The division was in the Hemorrhagic Fever belt for the whole of the year - both while on line and after being moved into reserve to a less endemic area for the latter part of the year. The incidence of the disease remained rather low throughout the year. Cases of Hemorrhagic Fever began to occur in May when five cases were recorded. In June eight cases occurred with the peak being reached in July when nineteen cases were confirmed. The disease dropped to three cases in August after which the disease almost disappeared for the rest of the year.

c.Upper Respiratory Infection

During January, 1953, with the increasingly cold weather, respiratory diseases increased to a rate of 177 per thousand per annum for US troops admitted to divisional medical facilities, as is normal for this time of the year. This rate then gradually declined to a low of 75 for April despite fluctuating and generally cold weather.

The incidence of upper respiratory infection again rose in October to 158 and up to the peak incidence for the year in November which was 207.

During late November and early December the respiratory disease incidence declined. It was felt that the continued construction


10

of winterized tent kits plus the issuance of winter clothing was responsible for this decline. The rate for December for US troops was 80 admitted cases per thousand per annum.

d.Intestinal Infection

Diseases of the intestinal tract were low for the year with the average monthly rate of admittance of US troops to divisional medical facilities remaining at about ten cases per thousand per annum. During the month of August, however, an outbreak of approximately 300 cases occurred in the division. It appeared that this was a self-limiting disease of 2-4 days duration. The etiological agent was unknown, but epidemiological evidence suggested that the disease was spread by person to person transmission rather than by food or water.

e.Venereal Disease

The venereal disease rate fluctuated with the position of the Division. When the Division was on line the incidence was quite low. On the other hand, when the Division went into reserve in August where personnel of this unit were in much closer contact with the civilian populace than was formerly possible the incidence rose sharply and remained relatively high throughout the rest of the year.
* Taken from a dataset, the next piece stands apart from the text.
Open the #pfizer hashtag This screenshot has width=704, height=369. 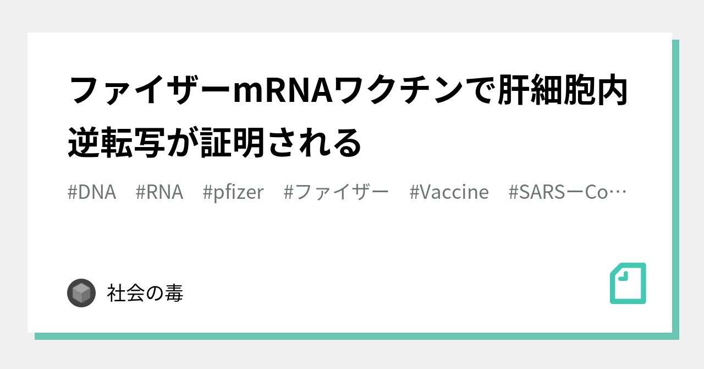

f.Rabies and Rabies Control

During the year all personally owned canines over four months of age and other mammalian pets were vaccinated against rabies. Stray dogs were apprehended and sent to Army laboratory and hospital units which had requested them. Strays not needed for medical purposes were eliminated. One individual was bitten by a rabid dog and was given a series of injections of vaccine.

2. ENVIROMENTAL SANITATION

a. Storage of Food

During January of 1953 the cold weather was responsible for the freezing of large quantities of vegetables. Better storage of perishables at the ration break down points remedied this situation.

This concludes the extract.